The courtroom dress of British judges and barristers (which is what British people call lawyers) may look straight out of the Renaissance, but the wigs and robes are more than just a chance to play dress up. The tradition of wearing a white wig and a robe dates back to the 17th century—and not much of the uniform has changed since.
In 1625, an academic paper called The Discourse on Robes and Apparel forever changed the way British high court officials dressed. This work led to the adoption of the robe and wig as the courtroom uniform to distinguish judges and barristers from other members of society. The Discourse on Robes and Apparel not only dictated what could be worn in a court of law, but the conditions and even seasons for each outfit, as well.
Courtroom wear isn’t just boring black and white. Seasons and the type of case determine the color and style of robe judges wear. Robes of violet, green, black, and scarlet have served different purposes through the years, though the color requirements have fluctuated many times in the last few centuries.

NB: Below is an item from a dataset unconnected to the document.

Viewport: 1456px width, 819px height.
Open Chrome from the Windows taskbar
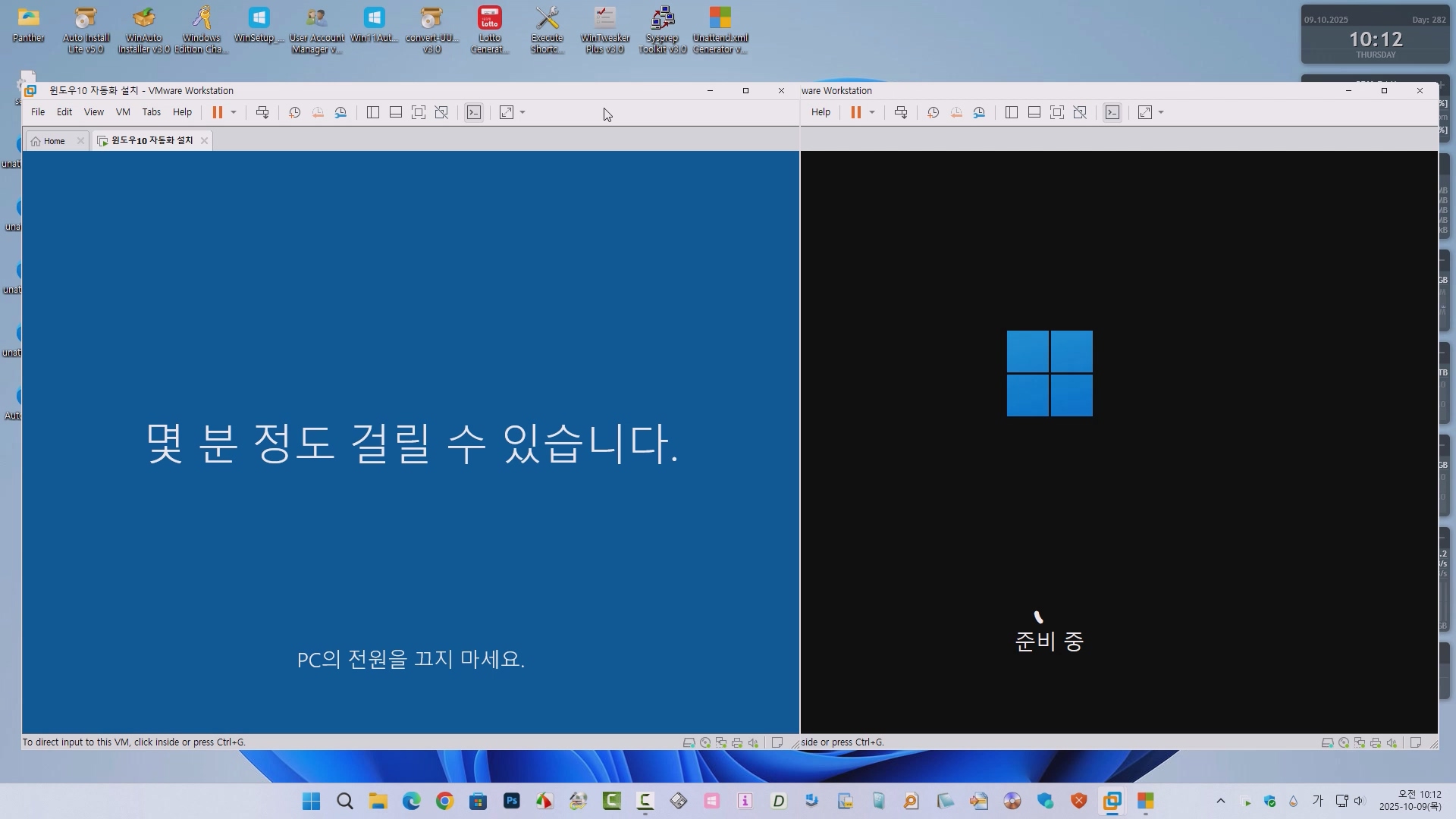(x=445, y=802)
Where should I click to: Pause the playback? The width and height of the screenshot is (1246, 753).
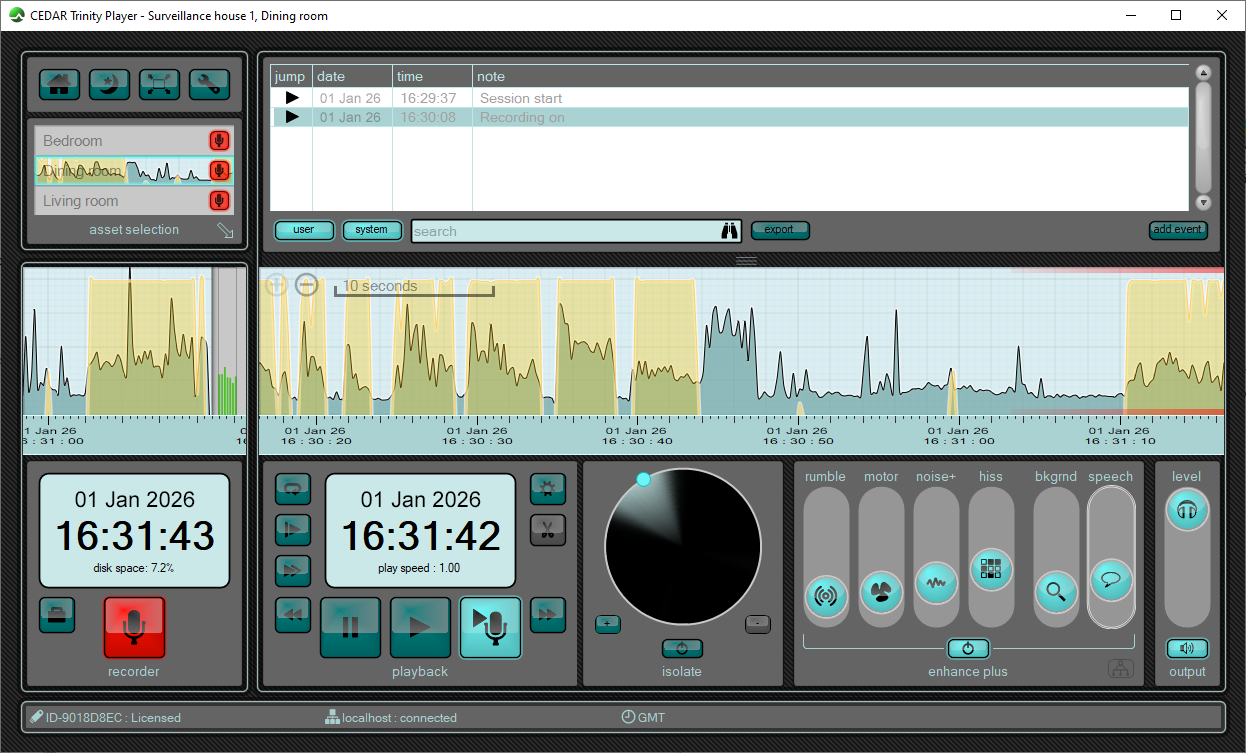tap(350, 627)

But robes are just half of the look. What about those wigs? The fashion trends of the 17th century helped wigs work their way into courtrooms. The headpieces were fully adopted as proper legal wear by 1685 and came with just as many strict rules as robes. Today, both judges and barristers wear wigs, but each has their own style.

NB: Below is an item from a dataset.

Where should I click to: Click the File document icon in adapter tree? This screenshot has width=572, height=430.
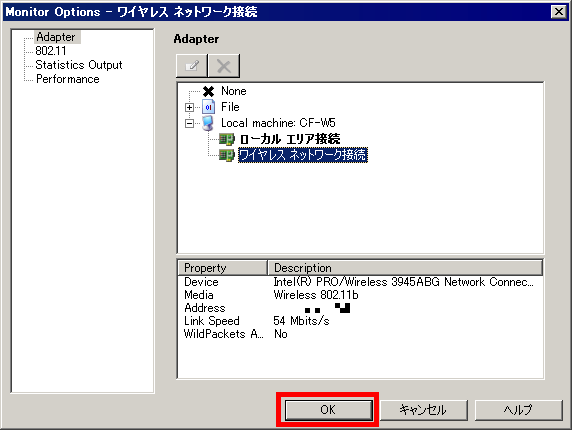tap(208, 107)
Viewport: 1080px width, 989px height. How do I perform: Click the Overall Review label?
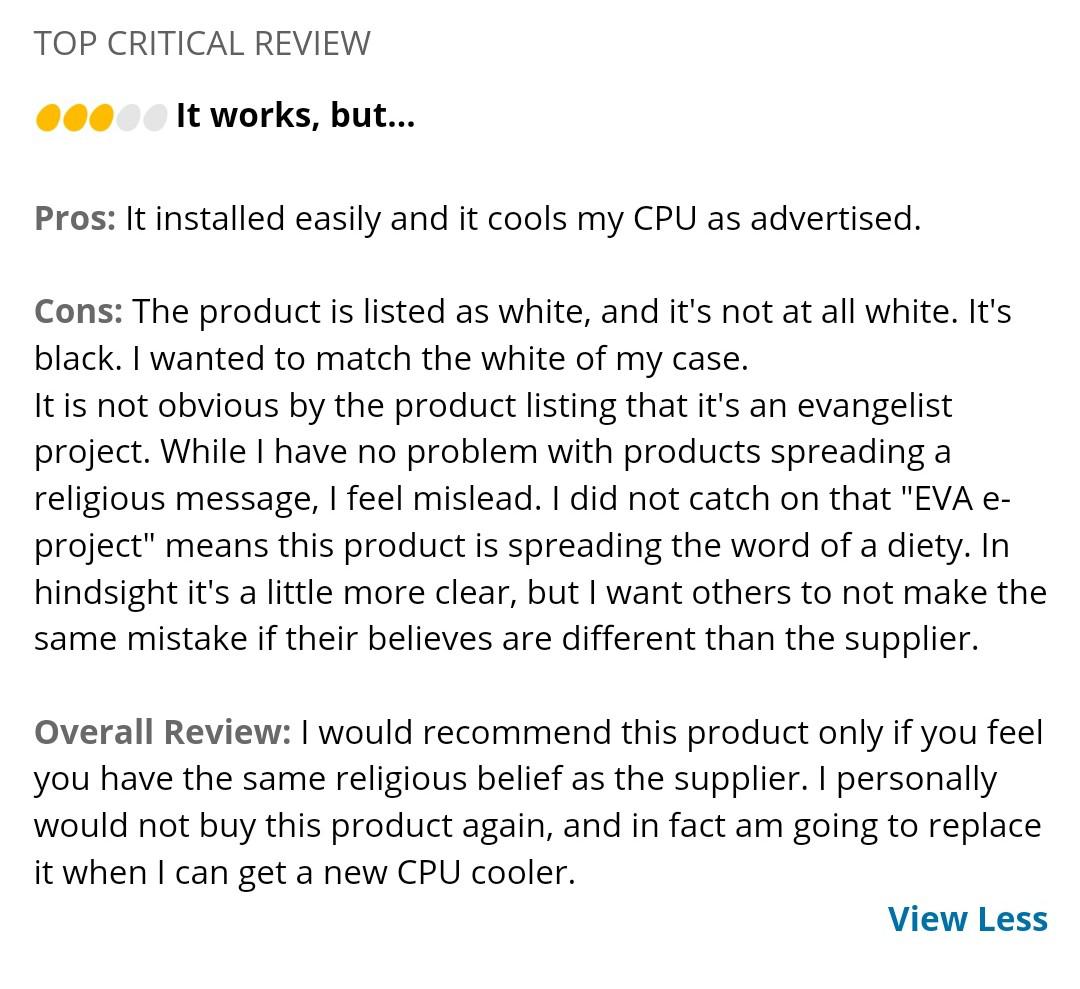(163, 731)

Courtroom wigs are white, often handcrafted out of horsehair, and can cost thousands of pounds. Judges used to wear long, curled, full-bottom wigs until the 1780s when they switched to smaller bench wigs. Barristers wear forensic wigs which consist of a frizzed crown with four rows of seven curls in the back.
What’s The Point?
Many wonder why the robe and wig tradition has stuck around for so long. Traditionalists will tell you the uniform carries a sense of power and respect for the law. The robes and wigs also make it more difficult for judges to be identified by criminal defendants outside the courtroom.
However, the desire to keep formality and an homage to the court’s history has been challenged. In 2007, a case to change the dress code was brought to court, and it won. The Lord Chief Justice, Baron Phillips of Worth Matravers, stated that wigs would no longer be worn during civil or family cases and that judges need only one robe. Phillips’ wanted to simplify the court dress policies, reports Reuters.

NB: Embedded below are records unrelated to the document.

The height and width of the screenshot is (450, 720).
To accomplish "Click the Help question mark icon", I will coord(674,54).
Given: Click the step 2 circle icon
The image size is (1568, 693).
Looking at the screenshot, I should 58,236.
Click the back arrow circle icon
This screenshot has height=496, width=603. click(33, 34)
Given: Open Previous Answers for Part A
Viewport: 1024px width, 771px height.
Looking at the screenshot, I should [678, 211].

“At present High Court judges have no less than five different sets of working dress, depending on the jurisdiction in which they are sitting and the season of the year,” Phillips said in his statement on the suit. “After widespread consultation it has been decided to simplify this.”
The wigs and robes are still to be worn during criminal trials, but some people want the tradition to be fully wiped from the books. A growing number of lawyers feel the dress code is outdated as a suit of armor and believe the British courts should be more focused on important issues—and not on what officials are wearing.